Montage · Notion
Raccord de regard : comment deux plans font un espace ?
Comment un raccord de regard nous fait-il reconstruire un espace entre deux plans ?
Le dispositif, en deux temps
Premier temps : un plan montre un personnage dont le regard se porte vers un point situé hors du cadre, à gauche, à droite, en hauteur. Deuxième temps : un nouveau plan montre autre chose, un visage, un objet, un paysage, orienté dans l'axe opposé. Le spectateur assemble aussitôt les deux : il a vu, donc cela se trouvait là, dans la direction du regard.
Ce montage minimal, souvent appelé champ et contrechamp quand il alterne deux personnages en dialogue, repose sur une convention apprise plutôt que sur une ressemblance réelle : rien ne prouve que le décor du second plan soit contigu au premier.

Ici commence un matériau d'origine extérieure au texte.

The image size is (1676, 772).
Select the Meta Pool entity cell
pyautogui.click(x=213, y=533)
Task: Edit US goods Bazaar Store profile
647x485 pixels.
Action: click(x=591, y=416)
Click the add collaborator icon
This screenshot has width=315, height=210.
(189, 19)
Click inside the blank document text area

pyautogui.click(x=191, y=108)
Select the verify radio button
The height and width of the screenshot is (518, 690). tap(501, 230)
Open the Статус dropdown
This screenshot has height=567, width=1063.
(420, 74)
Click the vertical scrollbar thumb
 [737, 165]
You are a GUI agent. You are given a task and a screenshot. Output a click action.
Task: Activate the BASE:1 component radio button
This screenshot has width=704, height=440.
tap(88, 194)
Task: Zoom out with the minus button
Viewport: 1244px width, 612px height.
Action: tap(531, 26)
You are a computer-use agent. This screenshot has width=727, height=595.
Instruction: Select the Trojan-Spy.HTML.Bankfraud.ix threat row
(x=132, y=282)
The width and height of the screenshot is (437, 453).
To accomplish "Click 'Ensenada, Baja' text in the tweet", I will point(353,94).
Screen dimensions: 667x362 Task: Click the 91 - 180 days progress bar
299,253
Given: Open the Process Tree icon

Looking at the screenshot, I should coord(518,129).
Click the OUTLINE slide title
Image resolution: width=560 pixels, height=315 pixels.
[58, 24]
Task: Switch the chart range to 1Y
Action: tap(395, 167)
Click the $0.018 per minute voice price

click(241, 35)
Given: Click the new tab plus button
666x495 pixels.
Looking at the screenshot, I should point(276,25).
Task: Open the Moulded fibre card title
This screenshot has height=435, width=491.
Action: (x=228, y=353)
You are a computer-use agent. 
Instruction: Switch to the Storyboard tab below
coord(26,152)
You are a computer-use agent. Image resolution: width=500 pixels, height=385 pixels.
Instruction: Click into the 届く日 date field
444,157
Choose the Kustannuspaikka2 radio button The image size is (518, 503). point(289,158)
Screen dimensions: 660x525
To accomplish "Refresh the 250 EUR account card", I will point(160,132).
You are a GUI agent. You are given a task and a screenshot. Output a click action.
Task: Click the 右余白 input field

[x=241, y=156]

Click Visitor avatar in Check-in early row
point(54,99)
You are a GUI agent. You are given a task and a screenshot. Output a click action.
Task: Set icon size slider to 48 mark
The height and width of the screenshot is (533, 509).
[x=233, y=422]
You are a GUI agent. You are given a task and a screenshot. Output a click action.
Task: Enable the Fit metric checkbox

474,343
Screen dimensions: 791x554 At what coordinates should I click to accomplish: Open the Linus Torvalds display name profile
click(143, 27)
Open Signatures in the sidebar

La direction du regard et l'orientation de la caméra suffisent à produire la croyance, à condition que le sens de la lecture soit respecté.
Les conditions du raccord
Pour que l'espace tienne, quelques continuités doivent être gardées : la direction du regard dans le premier plan et la position de la caméra dans le second doivent se correspondre; l'éclairage, l'échelle et la couleur des deux plans ne doivent pas se contredire; la ligne du regard ne doit pas franchir l'axe imaginaire qui relie les deux sujets, sous peine de donner l'impression que les personnages échangent leurs places.
Ces règles dites de continuité s'apprennent et se notent : c'est l'un des rôles historiques de la scripte sur un tournage, qui consigne directions de regard, positions et accessoires pour que des plans tournés à des heures différentes se raccordent sans fausse note. Le spectateur ne voit ces efforts que lorsqu'ils échouent : un regard qui semble porter au mauvais endroit suffit à casser l'espace.
Ce que le montage peut en détourner
L'intérêt du dispositif est qu'il reste crédible même quand il est utilisé pour tromper. Le regard peut annoncer un objet qui n'a jamais été filmé à l'endroit supposé; les deux plans peuvent avoir été tournés à des semaines d'intervalle, dans des lieux éloignés. Le cinéma d'attractions et la comédie jouent souvent de cet écart entre la croyance du spectateur et la réalité du tournage.
Observer un raccord de regard, c'est donc vérifier trois choses : la direction, la cohérence des deux plans, et l'usage que le film en fait, confirmation, surprise, attente. Ce geste minuscule, répété des dizaines de fois par film, est l'un des fondements les plus discrets de la fiction.